D’abord, les cas traités sont nettement plus lourds. Pendant la pandémie, de trop nombreux patients ont dû reporter consultations et traitements. Et le système en paie aujourd’hui le prix.

Ensuite, il est de notoriété publique que la pénurie de personnel plombe la capacité hospitalière. Alors forcément, les urgences en souffrent. Il y a aussi moins de lits disponibles sur les étages parce qu’il n’y a pas, par exemple, suffisamment d’infirmières.

Christian Dubé a été mis à l’épreuve à plusieurs reprises depuis son arrivée au ministère de la Santé. Généralement avec succès. François Legault avait d’ailleurs clairement dit pendant la campagne qu’il confierait de nouveau à ce ministre les commandes de la santé.

En revanche, en ce début de deuxième mandat, c’est la première fois qu’on testera véritablement, de façon concrète, son plan de refondation du système de santé.

Rome ne s’est pas faite en un jour. Le système de santé québécois ne sera pas reconstruit en l’espace d’un mois par Christian Dubé. Ni même en une année. Ça va prendre du temps.

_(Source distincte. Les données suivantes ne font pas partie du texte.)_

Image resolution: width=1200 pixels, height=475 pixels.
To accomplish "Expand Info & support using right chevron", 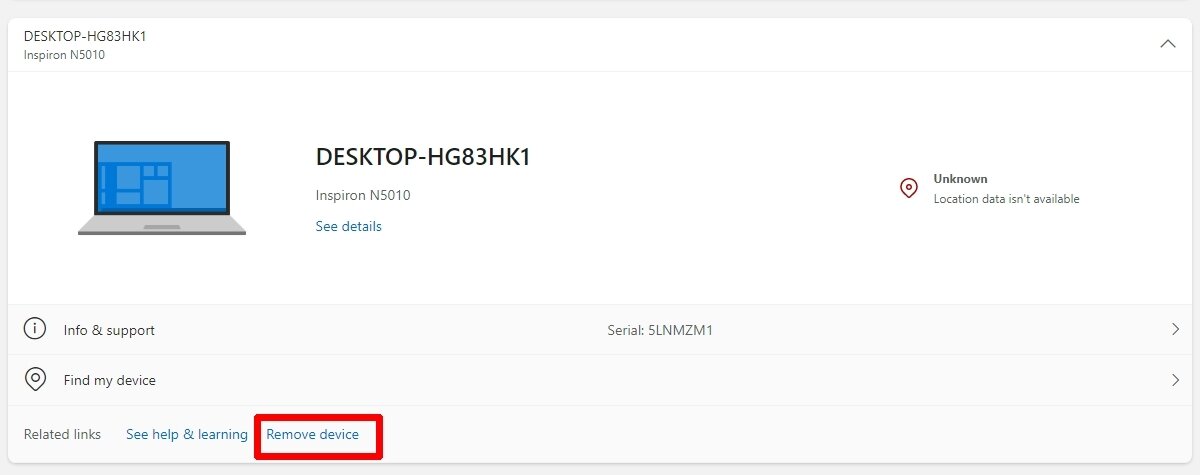I will (x=1175, y=329).
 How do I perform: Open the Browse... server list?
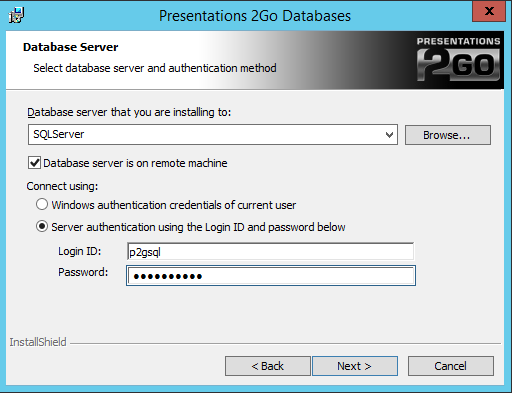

Mais il y a des raisons d’espérer quant à l’avenir de nos urgences.

Parmi ces raisons, notons que le ministre demeure très près du terrain. Il a passé deux jours à visiter des urgences la semaine dernière. Écouter les professionnels de la santé est essentiel. Leur redonner espoir aussi.

Il semble aussi avoir assimilé depuis un certain temps que c’est le débordement des hôpitaux qui fait le malheur des urgences. C’est de bon augure.

Enfin, s’il a créé une cellule de crise, c’est aussi parce qu’il a compris qu’on ne peut pas attendre que toutes les solutions évoquées dans son plan (les guichets d’accès à la première ligne, par exemple) soient implantées et pleinement opérationnelles pour venir en aide, à court terme, aux urgences.

Elles ont besoin de pansements pour arrêter le saignement dès maintenant… en attendant que le système au grand complet passe en salle d’opération.